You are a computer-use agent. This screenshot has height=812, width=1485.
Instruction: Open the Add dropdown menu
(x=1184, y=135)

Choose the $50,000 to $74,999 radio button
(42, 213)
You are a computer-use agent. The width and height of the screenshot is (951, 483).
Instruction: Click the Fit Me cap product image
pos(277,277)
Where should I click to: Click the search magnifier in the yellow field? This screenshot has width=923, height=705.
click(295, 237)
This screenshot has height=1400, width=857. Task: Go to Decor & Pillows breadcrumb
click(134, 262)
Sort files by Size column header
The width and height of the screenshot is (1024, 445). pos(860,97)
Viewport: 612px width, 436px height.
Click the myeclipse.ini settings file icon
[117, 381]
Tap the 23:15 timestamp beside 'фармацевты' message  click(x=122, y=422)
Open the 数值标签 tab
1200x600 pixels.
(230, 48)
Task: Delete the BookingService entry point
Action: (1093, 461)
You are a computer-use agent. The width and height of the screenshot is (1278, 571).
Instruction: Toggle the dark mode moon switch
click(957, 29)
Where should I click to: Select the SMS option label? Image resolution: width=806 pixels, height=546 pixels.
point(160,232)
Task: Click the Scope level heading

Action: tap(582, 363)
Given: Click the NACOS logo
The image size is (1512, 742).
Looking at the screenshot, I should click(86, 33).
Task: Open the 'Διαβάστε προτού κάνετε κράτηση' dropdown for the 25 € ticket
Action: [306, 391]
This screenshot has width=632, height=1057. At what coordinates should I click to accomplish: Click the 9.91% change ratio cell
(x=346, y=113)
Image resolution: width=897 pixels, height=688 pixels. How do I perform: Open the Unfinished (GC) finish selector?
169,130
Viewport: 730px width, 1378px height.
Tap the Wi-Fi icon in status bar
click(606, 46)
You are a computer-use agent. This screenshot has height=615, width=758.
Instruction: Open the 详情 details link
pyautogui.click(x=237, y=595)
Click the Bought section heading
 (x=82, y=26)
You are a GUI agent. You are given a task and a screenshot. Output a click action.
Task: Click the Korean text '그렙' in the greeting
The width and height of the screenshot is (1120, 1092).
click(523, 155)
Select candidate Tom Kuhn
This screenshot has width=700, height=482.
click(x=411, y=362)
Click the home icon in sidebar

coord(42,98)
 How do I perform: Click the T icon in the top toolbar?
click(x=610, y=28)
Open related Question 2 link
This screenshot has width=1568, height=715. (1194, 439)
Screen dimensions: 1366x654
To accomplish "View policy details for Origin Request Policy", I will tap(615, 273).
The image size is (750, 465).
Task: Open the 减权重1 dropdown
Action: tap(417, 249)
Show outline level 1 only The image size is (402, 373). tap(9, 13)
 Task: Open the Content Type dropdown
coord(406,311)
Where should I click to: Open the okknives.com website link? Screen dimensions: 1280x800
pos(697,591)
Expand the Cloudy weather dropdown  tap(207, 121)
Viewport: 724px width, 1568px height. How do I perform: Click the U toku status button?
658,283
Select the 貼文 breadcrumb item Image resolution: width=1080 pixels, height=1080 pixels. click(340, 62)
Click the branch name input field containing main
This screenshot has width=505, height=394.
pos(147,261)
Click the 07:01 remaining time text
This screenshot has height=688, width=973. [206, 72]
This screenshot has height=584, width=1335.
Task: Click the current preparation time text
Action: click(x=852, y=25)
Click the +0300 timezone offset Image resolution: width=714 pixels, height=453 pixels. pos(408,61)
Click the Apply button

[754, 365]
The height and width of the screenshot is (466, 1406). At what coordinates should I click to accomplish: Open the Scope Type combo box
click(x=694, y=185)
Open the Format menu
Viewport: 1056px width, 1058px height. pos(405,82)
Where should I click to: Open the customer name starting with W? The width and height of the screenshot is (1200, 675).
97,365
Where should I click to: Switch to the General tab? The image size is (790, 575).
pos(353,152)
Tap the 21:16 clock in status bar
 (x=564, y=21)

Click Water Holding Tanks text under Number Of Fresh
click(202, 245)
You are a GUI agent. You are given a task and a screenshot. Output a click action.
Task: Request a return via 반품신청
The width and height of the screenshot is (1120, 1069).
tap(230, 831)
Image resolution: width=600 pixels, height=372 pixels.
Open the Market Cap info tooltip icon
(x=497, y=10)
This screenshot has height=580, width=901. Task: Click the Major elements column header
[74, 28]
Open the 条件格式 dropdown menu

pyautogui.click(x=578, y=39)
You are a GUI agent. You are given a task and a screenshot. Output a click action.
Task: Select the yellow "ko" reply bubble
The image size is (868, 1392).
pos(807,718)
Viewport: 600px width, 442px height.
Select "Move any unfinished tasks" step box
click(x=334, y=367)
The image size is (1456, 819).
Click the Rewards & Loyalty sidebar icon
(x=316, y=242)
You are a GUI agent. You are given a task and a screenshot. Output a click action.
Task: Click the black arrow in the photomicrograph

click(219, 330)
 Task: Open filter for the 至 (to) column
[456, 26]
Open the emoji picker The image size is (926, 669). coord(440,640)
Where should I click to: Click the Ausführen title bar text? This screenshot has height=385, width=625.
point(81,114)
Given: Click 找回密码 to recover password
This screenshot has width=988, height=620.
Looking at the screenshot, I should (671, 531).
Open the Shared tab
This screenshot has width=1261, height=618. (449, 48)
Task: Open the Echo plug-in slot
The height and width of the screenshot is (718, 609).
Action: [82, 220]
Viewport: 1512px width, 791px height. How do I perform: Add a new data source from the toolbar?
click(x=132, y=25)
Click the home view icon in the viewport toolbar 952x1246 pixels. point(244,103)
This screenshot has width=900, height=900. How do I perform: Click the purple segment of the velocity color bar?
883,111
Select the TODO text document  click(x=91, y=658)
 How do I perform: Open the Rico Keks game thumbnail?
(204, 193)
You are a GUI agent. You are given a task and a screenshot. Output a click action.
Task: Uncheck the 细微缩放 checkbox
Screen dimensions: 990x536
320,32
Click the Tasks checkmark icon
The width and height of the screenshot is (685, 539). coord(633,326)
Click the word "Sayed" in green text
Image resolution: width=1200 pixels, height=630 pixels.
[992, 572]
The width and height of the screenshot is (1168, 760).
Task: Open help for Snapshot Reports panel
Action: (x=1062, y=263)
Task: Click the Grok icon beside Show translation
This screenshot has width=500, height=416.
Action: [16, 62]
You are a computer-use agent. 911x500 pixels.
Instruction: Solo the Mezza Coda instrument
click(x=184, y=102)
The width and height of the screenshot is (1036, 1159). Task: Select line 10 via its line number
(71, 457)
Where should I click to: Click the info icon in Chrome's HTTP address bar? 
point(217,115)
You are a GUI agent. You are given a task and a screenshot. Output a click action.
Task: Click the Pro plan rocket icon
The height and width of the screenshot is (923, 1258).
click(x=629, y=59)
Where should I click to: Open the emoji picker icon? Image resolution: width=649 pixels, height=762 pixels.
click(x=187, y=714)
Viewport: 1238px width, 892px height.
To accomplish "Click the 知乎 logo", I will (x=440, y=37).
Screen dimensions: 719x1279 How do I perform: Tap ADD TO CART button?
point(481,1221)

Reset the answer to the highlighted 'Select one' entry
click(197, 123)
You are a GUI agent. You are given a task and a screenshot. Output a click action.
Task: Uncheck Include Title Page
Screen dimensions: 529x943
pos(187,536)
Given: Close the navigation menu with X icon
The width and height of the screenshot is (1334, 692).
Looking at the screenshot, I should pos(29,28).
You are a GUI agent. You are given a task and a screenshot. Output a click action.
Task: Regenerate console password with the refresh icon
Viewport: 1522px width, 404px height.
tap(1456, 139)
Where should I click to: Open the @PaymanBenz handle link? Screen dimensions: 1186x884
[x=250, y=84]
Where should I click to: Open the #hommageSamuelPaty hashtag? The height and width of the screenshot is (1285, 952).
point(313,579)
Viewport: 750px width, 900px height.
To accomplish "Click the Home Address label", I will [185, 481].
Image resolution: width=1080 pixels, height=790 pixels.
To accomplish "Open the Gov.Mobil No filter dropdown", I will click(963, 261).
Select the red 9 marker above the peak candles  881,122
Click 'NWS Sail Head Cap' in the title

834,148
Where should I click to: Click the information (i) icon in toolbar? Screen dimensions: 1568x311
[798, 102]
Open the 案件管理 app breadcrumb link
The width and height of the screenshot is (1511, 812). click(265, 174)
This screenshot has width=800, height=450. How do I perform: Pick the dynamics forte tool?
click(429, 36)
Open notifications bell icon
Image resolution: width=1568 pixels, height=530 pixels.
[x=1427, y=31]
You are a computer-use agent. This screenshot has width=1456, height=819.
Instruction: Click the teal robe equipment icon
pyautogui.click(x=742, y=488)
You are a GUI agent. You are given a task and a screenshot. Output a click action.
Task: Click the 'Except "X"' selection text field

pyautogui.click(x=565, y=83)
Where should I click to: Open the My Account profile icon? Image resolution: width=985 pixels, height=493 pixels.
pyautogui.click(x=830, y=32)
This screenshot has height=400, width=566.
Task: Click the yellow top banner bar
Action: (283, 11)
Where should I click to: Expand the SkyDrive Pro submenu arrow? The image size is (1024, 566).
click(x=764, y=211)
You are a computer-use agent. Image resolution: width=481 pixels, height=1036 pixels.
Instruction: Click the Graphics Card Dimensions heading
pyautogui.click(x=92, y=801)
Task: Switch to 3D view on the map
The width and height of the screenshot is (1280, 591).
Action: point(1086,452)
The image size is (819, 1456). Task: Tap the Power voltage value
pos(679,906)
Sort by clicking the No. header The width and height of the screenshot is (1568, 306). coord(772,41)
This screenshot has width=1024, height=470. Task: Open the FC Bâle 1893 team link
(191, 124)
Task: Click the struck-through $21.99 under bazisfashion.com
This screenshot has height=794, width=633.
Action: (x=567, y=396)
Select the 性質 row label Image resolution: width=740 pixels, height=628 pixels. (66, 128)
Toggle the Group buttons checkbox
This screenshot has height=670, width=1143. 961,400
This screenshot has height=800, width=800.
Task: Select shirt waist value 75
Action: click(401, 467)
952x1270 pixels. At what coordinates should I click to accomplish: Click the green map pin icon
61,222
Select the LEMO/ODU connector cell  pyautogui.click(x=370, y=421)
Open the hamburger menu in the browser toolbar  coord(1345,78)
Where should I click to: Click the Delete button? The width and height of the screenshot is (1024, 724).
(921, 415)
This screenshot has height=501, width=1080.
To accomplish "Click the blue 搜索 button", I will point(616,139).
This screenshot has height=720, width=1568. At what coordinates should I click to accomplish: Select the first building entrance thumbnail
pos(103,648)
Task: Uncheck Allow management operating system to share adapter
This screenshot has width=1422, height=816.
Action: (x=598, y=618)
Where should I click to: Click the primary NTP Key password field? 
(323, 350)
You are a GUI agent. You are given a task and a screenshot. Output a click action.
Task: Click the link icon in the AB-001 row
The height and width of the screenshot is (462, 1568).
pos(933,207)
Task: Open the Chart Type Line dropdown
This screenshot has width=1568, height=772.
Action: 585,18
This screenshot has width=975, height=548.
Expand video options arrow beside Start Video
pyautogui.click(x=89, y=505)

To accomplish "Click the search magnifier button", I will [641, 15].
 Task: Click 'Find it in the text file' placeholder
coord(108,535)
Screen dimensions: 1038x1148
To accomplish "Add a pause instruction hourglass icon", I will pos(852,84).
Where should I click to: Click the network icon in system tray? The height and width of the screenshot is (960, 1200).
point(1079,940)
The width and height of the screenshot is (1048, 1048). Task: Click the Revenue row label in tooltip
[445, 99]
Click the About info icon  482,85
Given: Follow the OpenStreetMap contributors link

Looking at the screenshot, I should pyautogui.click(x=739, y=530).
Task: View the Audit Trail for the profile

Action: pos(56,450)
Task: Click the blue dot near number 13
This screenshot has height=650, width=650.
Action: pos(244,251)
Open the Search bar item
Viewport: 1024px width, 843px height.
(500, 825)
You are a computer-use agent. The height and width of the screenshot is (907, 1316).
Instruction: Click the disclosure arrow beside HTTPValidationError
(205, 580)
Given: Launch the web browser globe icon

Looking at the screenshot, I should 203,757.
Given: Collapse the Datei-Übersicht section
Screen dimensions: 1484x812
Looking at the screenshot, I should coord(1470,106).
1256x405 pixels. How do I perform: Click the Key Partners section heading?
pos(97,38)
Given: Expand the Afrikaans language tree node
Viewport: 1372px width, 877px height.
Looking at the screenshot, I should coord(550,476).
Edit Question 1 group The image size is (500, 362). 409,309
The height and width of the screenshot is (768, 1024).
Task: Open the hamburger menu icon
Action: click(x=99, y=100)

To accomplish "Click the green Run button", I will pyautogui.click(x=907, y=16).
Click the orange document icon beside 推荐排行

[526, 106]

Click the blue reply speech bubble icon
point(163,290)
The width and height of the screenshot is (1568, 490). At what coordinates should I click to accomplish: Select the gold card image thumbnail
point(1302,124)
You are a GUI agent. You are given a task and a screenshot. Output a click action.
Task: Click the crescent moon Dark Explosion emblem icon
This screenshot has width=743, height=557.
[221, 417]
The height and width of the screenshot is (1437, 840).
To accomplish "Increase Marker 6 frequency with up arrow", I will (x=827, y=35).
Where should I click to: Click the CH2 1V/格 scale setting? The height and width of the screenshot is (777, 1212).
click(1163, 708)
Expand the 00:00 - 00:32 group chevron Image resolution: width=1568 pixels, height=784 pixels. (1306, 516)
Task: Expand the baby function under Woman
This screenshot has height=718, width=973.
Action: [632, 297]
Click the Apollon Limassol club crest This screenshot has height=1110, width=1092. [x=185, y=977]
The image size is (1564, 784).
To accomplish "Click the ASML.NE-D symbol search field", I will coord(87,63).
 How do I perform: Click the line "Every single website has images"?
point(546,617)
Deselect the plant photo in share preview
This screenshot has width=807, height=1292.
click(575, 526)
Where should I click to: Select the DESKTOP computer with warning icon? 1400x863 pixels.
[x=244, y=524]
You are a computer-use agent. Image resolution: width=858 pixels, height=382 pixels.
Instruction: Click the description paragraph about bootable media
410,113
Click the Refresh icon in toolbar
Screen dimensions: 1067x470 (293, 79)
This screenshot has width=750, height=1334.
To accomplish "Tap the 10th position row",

* [EXERCISE GOAL]: Each line of the material that contains the string "Show" has to be copied out.

* [RESULT]:
Show outline level 1 only The image size is (402, 373). tap(9, 13)
Task: Click the Grok icon beside Show translation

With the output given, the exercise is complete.